Task prompt -> The entries shown below are to be printed in full, unaltered.

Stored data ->
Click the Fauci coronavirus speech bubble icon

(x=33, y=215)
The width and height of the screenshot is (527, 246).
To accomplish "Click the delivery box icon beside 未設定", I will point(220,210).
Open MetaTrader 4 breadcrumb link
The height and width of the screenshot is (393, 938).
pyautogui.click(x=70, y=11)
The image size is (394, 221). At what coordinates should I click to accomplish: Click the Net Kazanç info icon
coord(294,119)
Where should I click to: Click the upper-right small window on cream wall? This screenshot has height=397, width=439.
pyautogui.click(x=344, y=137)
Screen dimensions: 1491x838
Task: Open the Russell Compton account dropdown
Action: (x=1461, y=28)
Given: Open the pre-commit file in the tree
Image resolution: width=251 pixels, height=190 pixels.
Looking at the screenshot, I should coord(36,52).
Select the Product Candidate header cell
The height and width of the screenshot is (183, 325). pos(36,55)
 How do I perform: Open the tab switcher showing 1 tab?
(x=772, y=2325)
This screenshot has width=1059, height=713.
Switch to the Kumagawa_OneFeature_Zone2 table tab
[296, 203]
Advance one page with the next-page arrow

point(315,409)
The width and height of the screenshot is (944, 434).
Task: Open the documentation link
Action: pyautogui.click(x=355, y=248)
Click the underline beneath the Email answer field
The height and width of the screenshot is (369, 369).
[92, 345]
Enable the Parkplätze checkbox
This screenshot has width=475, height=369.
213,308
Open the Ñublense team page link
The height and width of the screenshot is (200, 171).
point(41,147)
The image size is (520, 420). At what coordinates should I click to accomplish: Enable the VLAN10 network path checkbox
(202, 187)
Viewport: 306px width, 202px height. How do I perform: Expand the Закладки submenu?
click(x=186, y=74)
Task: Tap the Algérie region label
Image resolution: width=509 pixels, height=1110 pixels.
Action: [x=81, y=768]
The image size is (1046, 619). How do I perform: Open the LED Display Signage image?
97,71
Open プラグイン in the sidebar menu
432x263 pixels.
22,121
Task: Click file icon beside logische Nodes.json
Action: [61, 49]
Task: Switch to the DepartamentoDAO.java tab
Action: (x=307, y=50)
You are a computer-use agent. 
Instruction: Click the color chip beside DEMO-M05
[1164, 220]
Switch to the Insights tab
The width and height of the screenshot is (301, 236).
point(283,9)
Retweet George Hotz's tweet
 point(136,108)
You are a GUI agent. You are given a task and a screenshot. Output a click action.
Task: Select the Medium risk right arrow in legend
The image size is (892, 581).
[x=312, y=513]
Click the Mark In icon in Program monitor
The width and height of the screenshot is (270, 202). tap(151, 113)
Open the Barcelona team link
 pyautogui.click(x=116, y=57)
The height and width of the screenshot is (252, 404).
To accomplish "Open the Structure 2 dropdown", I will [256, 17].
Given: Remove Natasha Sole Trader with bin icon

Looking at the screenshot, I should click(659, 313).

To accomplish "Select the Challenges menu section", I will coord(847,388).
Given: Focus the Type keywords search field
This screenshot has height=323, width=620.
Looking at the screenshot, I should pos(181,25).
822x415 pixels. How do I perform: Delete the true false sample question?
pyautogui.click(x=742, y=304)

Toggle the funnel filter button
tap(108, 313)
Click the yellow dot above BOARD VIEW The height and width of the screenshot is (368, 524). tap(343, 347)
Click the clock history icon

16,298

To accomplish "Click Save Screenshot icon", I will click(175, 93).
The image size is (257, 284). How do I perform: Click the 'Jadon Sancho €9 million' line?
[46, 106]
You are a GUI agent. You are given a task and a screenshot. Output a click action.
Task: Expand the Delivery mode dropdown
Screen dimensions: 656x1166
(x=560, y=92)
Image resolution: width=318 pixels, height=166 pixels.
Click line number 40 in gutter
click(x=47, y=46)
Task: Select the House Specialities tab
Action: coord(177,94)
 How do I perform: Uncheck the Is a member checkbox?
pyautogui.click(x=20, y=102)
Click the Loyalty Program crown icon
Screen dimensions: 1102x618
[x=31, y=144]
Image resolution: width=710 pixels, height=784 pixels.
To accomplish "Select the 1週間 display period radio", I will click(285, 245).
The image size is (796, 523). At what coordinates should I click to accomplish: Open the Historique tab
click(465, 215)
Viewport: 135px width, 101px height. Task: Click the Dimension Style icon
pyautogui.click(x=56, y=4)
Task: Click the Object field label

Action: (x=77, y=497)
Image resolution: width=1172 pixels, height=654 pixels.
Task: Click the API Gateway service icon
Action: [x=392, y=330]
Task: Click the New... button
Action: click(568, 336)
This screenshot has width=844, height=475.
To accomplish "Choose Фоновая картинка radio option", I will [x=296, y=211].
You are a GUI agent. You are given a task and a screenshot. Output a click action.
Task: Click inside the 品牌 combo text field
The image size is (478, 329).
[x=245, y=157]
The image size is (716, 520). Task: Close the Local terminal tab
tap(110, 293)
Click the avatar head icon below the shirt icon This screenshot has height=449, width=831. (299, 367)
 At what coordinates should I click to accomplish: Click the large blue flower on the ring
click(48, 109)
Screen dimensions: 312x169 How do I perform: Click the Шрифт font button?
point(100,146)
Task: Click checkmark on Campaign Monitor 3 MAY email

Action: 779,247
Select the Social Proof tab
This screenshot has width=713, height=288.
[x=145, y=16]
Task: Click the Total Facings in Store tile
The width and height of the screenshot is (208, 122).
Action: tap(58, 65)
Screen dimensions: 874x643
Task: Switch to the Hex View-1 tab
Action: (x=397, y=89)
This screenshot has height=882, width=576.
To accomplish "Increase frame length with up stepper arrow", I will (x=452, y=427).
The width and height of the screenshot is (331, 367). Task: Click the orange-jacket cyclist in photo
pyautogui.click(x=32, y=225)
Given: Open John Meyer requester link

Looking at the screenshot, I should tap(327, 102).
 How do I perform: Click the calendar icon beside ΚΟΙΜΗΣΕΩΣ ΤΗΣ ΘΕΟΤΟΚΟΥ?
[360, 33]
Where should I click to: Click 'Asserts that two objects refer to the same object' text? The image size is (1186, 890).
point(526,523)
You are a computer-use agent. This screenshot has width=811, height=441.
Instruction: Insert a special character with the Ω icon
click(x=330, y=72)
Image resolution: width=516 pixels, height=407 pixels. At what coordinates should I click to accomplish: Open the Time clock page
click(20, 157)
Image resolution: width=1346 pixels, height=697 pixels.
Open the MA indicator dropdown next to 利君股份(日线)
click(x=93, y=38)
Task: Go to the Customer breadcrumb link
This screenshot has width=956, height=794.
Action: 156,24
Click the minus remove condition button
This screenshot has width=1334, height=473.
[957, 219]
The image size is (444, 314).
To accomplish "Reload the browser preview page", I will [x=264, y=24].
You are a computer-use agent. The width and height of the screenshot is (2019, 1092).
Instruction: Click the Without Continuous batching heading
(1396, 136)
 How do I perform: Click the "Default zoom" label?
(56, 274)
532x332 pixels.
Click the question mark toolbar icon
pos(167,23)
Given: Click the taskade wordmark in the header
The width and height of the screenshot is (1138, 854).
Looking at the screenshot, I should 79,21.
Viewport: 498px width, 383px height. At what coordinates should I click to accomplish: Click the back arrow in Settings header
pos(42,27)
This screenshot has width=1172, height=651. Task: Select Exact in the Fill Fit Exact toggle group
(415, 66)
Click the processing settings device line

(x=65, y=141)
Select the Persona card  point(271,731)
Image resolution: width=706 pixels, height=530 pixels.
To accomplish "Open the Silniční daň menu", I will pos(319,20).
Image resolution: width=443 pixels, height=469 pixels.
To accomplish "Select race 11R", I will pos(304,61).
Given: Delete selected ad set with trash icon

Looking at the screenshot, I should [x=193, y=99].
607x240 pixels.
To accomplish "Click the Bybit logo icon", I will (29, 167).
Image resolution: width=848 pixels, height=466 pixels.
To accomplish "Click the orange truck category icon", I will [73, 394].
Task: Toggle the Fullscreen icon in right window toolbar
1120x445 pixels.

Exercise answer ->
Click the Fauci coronavirus speech bubble icon

(x=33, y=215)
The width and height of the screenshot is (527, 246).
To accomplish "Click the delivery box icon beside 未設定", I will point(220,210).
Open MetaTrader 4 breadcrumb link
The height and width of the screenshot is (393, 938).
pyautogui.click(x=70, y=11)
The image size is (394, 221). At what coordinates should I click to accomplish: Click the Net Kazanç info icon
coord(294,119)
Where should I click to: Click the upper-right small window on cream wall? This screenshot has height=397, width=439.
pyautogui.click(x=344, y=137)
Screen dimensions: 1491x838
Task: Open the Russell Compton account dropdown
Action: (x=1461, y=28)
Given: Open the pre-commit file in the tree
Image resolution: width=251 pixels, height=190 pixels.
Looking at the screenshot, I should coord(36,52).
Select the Product Candidate header cell
The height and width of the screenshot is (183, 325). pos(36,55)
 How do I perform: Open the tab switcher showing 1 tab?
(x=772, y=2325)
This screenshot has width=1059, height=713.
Switch to the Kumagawa_OneFeature_Zone2 table tab
[296, 203]
Advance one page with the next-page arrow

point(315,409)
The width and height of the screenshot is (944, 434).
Task: Open the documentation link
Action: pyautogui.click(x=355, y=248)
Click the underline beneath the Email answer field
The height and width of the screenshot is (369, 369).
[92, 345]
Enable the Parkplätze checkbox
This screenshot has width=475, height=369.
213,308
Open the Ñublense team page link
The height and width of the screenshot is (200, 171).
point(41,147)
The image size is (520, 420). At what coordinates should I click to accomplish: Enable the VLAN10 network path checkbox
(202, 187)
Viewport: 306px width, 202px height. How do I perform: Expand the Закладки submenu?
click(x=186, y=74)
Task: Tap the Algérie region label
Image resolution: width=509 pixels, height=1110 pixels.
Action: [x=81, y=768]
The image size is (1046, 619). How do I perform: Open the LED Display Signage image?
97,71
Open プラグイン in the sidebar menu
432x263 pixels.
22,121
Task: Click file icon beside logische Nodes.json
Action: [61, 49]
Task: Switch to the DepartamentoDAO.java tab
Action: (x=307, y=50)
You are a computer-use agent. 
Instruction: Click the color chip beside DEMO-M05
[1164, 220]
Switch to the Insights tab
The width and height of the screenshot is (301, 236).
point(283,9)
Retweet George Hotz's tweet
 point(136,108)
You are a GUI agent. You are given a task and a screenshot. Output a click action.
Task: Select the Medium risk right arrow in legend
The image size is (892, 581).
[x=312, y=513]
Click the Mark In icon in Program monitor
The width and height of the screenshot is (270, 202). tap(151, 113)
Open the Barcelona team link
 pyautogui.click(x=116, y=57)
The height and width of the screenshot is (252, 404).
To accomplish "Open the Structure 2 dropdown", I will [256, 17].
Given: Remove Natasha Sole Trader with bin icon

Looking at the screenshot, I should click(659, 313).

To accomplish "Select the Challenges menu section", I will coord(847,388).
Given: Focus the Type keywords search field
This screenshot has height=323, width=620.
Looking at the screenshot, I should pos(181,25).
822x415 pixels. How do I perform: Delete the true false sample question?
pyautogui.click(x=742, y=304)

Toggle the funnel filter button
tap(108, 313)
Click the yellow dot above BOARD VIEW The height and width of the screenshot is (368, 524). tap(343, 347)
Click the clock history icon

16,298

To accomplish "Click Save Screenshot icon", I will click(175, 93).
The image size is (257, 284). How do I perform: Click the 'Jadon Sancho €9 million' line?
[46, 106]
You are a GUI agent. You are given a task and a screenshot. Output a click action.
Task: Expand the Delivery mode dropdown
Screen dimensions: 656x1166
(x=560, y=92)
Image resolution: width=318 pixels, height=166 pixels.
Click line number 40 in gutter
click(x=47, y=46)
Task: Select the House Specialities tab
Action: coord(177,94)
 How do I perform: Uncheck the Is a member checkbox?
pyautogui.click(x=20, y=102)
Click the Loyalty Program crown icon
Screen dimensions: 1102x618
[x=31, y=144]
Image resolution: width=710 pixels, height=784 pixels.
To accomplish "Select the 1週間 display period radio", I will click(285, 245).
The image size is (796, 523). At what coordinates should I click to accomplish: Open the Historique tab
click(465, 215)
Viewport: 135px width, 101px height. Task: Click the Dimension Style icon
pyautogui.click(x=56, y=4)
Task: Click the Object field label

Action: (x=77, y=497)
Image resolution: width=1172 pixels, height=654 pixels.
Task: Click the API Gateway service icon
Action: [x=392, y=330]
Task: Click the New... button
Action: click(568, 336)
This screenshot has width=844, height=475.
To accomplish "Choose Фоновая картинка radio option", I will [x=296, y=211].
You are a GUI agent. You are given a task and a screenshot. Output a click action.
Task: Click inside the 品牌 combo text field
The image size is (478, 329).
[x=245, y=157]
The image size is (716, 520). Task: Close the Local terminal tab
tap(110, 293)
Click the avatar head icon below the shirt icon This screenshot has height=449, width=831. (299, 367)
 At what coordinates should I click to accomplish: Click the large blue flower on the ring
click(48, 109)
Screen dimensions: 312x169 How do I perform: Click the Шрифт font button?
point(100,146)
Task: Click checkmark on Campaign Monitor 3 MAY email

Action: 779,247
Select the Social Proof tab
This screenshot has width=713, height=288.
[x=145, y=16]
Task: Click the Total Facings in Store tile
The width and height of the screenshot is (208, 122).
Action: tap(58, 65)
Screen dimensions: 874x643
Task: Switch to the Hex View-1 tab
Action: (x=397, y=89)
This screenshot has height=882, width=576.
To accomplish "Increase frame length with up stepper arrow", I will (x=452, y=427).
The width and height of the screenshot is (331, 367). Task: Click the orange-jacket cyclist in photo
pyautogui.click(x=32, y=225)
Given: Open John Meyer requester link

Looking at the screenshot, I should tap(327, 102).
 How do I perform: Click the calendar icon beside ΚΟΙΜΗΣΕΩΣ ΤΗΣ ΘΕΟΤΟΚΟΥ?
[360, 33]
Where should I click to: Click 'Asserts that two objects refer to the same object' text? The image size is (1186, 890).
point(526,523)
You are a computer-use agent. This screenshot has width=811, height=441.
Instruction: Insert a special character with the Ω icon
click(x=330, y=72)
Image resolution: width=516 pixels, height=407 pixels. At what coordinates should I click to accomplish: Open the Time clock page
click(20, 157)
Image resolution: width=1346 pixels, height=697 pixels.
Open the MA indicator dropdown next to 利君股份(日线)
click(x=93, y=38)
Task: Go to the Customer breadcrumb link
This screenshot has width=956, height=794.
Action: 156,24
Click the minus remove condition button
This screenshot has width=1334, height=473.
[957, 219]
The image size is (444, 314).
To accomplish "Reload the browser preview page", I will [x=264, y=24].
You are a computer-use agent. The width and height of the screenshot is (2019, 1092).
Instruction: Click the Without Continuous batching heading
(1396, 136)
 How do I perform: Click the "Default zoom" label?
(56, 274)
532x332 pixels.
Click the question mark toolbar icon
pos(167,23)
Given: Click the taskade wordmark in the header
The width and height of the screenshot is (1138, 854).
Looking at the screenshot, I should 79,21.
Viewport: 498px width, 383px height. At what coordinates should I click to accomplish: Click the back arrow in Settings header
pos(42,27)
This screenshot has width=1172, height=651. Task: Select Exact in the Fill Fit Exact toggle group
(415, 66)
Click the processing settings device line

(x=65, y=141)
Select the Persona card  point(271,731)
Image resolution: width=706 pixels, height=530 pixels.
To accomplish "Open the Silniční daň menu", I will pos(319,20).
Image resolution: width=443 pixels, height=469 pixels.
To accomplish "Select race 11R", I will pos(304,61).
Given: Delete selected ad set with trash icon

Looking at the screenshot, I should [x=193, y=99].
607x240 pixels.
To accomplish "Click the Bybit logo icon", I will (29, 167).
Image resolution: width=848 pixels, height=466 pixels.
To accomplish "Click the orange truck category icon", I will [73, 394].
Task: Toggle the Fullscreen icon in right window toolbar
1120x445 pixels.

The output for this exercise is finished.